(PROBLEM STATEMENT) Output exactly, with nothing added, the entries from the first line through the line with "Switch to the General tab".

(Recorded data)

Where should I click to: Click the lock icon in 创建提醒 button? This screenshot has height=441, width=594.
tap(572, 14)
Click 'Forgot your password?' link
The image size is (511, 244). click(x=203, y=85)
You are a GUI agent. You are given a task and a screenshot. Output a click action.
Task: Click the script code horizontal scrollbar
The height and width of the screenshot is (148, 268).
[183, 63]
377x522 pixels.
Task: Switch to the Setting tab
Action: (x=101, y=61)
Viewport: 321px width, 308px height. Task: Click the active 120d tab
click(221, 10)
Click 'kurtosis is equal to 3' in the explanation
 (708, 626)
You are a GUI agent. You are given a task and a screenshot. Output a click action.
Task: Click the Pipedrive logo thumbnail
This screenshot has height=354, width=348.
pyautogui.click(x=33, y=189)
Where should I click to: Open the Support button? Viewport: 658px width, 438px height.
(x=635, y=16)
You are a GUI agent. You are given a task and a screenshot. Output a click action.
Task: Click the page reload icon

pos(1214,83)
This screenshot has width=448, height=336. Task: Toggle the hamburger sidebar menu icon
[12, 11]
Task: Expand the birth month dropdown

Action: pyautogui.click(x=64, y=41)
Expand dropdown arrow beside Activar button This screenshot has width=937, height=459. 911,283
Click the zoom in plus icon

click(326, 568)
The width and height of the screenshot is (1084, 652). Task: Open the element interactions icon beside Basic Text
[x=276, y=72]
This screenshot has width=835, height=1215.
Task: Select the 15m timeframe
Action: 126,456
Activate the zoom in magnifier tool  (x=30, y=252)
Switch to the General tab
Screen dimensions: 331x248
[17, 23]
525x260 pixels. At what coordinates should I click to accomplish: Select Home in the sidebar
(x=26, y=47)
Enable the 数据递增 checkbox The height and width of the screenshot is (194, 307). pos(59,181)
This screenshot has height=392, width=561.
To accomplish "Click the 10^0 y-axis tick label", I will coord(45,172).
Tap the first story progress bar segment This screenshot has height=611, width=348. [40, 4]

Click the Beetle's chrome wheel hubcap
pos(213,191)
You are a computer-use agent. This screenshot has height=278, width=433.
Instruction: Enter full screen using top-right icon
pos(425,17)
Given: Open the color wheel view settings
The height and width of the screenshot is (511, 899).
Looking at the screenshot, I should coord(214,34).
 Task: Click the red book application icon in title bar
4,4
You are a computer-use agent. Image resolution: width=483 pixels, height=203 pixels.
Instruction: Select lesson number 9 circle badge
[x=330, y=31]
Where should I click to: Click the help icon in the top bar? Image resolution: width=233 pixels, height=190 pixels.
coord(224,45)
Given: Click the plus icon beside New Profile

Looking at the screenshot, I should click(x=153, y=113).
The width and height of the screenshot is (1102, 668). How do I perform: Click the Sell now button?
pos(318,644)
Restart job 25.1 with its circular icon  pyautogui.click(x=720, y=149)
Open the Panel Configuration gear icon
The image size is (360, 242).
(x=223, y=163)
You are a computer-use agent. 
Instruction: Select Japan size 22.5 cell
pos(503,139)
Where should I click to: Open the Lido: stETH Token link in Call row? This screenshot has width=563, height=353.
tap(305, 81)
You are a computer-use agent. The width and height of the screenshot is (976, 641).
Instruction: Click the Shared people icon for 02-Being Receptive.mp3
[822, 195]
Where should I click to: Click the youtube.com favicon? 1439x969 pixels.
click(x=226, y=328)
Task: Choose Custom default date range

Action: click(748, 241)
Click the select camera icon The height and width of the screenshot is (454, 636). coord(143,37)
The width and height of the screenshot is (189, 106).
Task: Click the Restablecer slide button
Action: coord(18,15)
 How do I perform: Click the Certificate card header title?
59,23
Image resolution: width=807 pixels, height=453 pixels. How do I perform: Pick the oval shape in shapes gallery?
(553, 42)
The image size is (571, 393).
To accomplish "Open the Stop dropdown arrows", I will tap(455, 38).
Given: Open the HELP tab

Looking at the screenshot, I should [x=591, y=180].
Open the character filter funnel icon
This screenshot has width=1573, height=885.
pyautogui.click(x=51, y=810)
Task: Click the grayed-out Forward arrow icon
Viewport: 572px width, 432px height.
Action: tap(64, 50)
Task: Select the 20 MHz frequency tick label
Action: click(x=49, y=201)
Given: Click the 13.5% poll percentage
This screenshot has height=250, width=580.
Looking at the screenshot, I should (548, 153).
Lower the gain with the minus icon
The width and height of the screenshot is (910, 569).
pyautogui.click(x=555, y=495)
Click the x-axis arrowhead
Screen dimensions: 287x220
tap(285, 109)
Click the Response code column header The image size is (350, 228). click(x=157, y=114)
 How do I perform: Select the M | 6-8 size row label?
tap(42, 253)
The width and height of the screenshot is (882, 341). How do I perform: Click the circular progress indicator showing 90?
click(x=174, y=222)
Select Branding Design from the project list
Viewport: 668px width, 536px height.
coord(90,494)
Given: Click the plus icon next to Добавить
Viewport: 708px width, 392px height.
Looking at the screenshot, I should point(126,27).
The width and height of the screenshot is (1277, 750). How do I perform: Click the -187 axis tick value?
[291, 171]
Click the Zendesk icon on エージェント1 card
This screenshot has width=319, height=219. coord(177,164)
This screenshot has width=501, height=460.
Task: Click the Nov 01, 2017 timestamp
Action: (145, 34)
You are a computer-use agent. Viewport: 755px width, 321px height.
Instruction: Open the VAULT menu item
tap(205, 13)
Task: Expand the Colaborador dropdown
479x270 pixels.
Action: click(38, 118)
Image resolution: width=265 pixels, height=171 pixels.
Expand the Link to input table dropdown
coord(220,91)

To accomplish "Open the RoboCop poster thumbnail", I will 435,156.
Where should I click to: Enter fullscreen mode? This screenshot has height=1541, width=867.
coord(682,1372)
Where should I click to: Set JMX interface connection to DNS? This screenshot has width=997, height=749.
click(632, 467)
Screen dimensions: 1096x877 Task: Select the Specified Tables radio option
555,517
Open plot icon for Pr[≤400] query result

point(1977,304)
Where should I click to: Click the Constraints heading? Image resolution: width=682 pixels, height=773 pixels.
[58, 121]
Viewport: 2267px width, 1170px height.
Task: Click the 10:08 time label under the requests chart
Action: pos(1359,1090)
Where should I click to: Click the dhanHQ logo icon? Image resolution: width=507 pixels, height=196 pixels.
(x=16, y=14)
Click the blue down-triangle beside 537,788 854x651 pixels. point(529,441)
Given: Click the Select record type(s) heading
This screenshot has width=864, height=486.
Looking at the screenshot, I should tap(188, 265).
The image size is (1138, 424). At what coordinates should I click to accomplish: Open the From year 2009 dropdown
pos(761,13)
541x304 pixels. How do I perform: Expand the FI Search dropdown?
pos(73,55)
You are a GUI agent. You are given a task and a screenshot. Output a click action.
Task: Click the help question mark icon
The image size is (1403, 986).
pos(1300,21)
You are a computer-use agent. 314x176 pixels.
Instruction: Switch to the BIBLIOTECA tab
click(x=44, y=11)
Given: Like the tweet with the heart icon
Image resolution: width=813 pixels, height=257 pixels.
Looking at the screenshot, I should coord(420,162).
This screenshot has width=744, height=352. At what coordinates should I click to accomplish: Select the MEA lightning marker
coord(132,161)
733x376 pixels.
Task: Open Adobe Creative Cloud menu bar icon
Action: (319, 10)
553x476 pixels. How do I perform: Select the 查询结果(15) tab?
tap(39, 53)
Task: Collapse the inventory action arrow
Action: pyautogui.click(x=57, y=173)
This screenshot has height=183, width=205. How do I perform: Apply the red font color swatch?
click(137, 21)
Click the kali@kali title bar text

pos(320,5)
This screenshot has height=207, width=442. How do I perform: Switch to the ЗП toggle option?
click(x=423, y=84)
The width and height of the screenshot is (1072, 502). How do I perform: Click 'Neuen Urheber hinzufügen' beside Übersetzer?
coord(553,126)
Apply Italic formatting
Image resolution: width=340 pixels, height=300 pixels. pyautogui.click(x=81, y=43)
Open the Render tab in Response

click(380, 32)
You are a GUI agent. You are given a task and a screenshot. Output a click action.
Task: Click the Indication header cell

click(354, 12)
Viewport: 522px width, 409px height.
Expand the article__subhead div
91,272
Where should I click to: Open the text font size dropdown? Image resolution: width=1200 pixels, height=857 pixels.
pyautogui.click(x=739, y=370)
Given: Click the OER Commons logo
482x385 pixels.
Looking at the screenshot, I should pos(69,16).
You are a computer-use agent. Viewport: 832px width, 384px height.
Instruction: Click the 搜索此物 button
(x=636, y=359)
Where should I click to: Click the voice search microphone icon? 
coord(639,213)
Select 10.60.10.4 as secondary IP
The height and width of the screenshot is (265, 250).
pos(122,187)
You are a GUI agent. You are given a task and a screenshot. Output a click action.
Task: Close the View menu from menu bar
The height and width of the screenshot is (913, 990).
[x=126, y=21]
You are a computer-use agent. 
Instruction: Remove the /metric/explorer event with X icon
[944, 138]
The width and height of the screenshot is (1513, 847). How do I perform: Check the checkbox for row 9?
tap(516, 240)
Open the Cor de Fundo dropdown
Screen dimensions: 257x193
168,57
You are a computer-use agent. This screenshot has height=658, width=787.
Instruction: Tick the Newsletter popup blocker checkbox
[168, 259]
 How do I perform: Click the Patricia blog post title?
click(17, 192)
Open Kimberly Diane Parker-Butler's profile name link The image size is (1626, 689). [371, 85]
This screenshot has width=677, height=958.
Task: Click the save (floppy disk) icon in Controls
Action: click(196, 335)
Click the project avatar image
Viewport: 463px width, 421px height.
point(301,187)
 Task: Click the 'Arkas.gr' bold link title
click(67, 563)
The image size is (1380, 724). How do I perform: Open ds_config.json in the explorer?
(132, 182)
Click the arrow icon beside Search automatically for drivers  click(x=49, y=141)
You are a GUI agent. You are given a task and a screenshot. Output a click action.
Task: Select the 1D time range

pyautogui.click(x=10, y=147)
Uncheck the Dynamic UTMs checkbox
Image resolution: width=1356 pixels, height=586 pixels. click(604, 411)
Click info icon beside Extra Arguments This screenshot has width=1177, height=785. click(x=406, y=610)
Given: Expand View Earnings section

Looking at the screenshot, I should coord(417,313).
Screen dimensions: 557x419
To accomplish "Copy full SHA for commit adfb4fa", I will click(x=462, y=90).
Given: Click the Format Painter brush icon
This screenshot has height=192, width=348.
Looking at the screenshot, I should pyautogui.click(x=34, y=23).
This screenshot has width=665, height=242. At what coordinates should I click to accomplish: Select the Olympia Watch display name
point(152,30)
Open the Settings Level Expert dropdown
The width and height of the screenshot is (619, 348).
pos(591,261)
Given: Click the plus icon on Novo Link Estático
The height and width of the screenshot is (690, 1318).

(ANSWER FOR THE TASK)
Where should I click to: Click the lock icon in 创建提醒 button? This screenshot has height=441, width=594.
tap(572, 14)
Click 'Forgot your password?' link
The image size is (511, 244). click(x=203, y=85)
You are a GUI agent. You are given a task and a screenshot. Output a click action.
Task: Click the script code horizontal scrollbar
The height and width of the screenshot is (148, 268).
[183, 63]
377x522 pixels.
Task: Switch to the Setting tab
Action: (x=101, y=61)
Viewport: 321px width, 308px height. Task: Click the active 120d tab
click(221, 10)
Click 'kurtosis is equal to 3' in the explanation
 (708, 626)
You are a GUI agent. You are given a task and a screenshot. Output a click action.
Task: Click the Pipedrive logo thumbnail
This screenshot has height=354, width=348.
pyautogui.click(x=33, y=189)
Where should I click to: Open the Support button? Viewport: 658px width, 438px height.
(x=635, y=16)
You are a GUI agent. You are given a task and a screenshot. Output a click action.
Task: Click the page reload icon

pos(1214,83)
This screenshot has width=448, height=336. Task: Toggle the hamburger sidebar menu icon
[12, 11]
Task: Expand the birth month dropdown

Action: pyautogui.click(x=64, y=41)
Expand dropdown arrow beside Activar button This screenshot has width=937, height=459. 911,283
Click the zoom in plus icon

click(326, 568)
The width and height of the screenshot is (1084, 652). Task: Open the element interactions icon beside Basic Text
[x=276, y=72]
This screenshot has width=835, height=1215.
Task: Select the 15m timeframe
Action: 126,456
Activate the zoom in magnifier tool  (x=30, y=252)
Switch to the General tab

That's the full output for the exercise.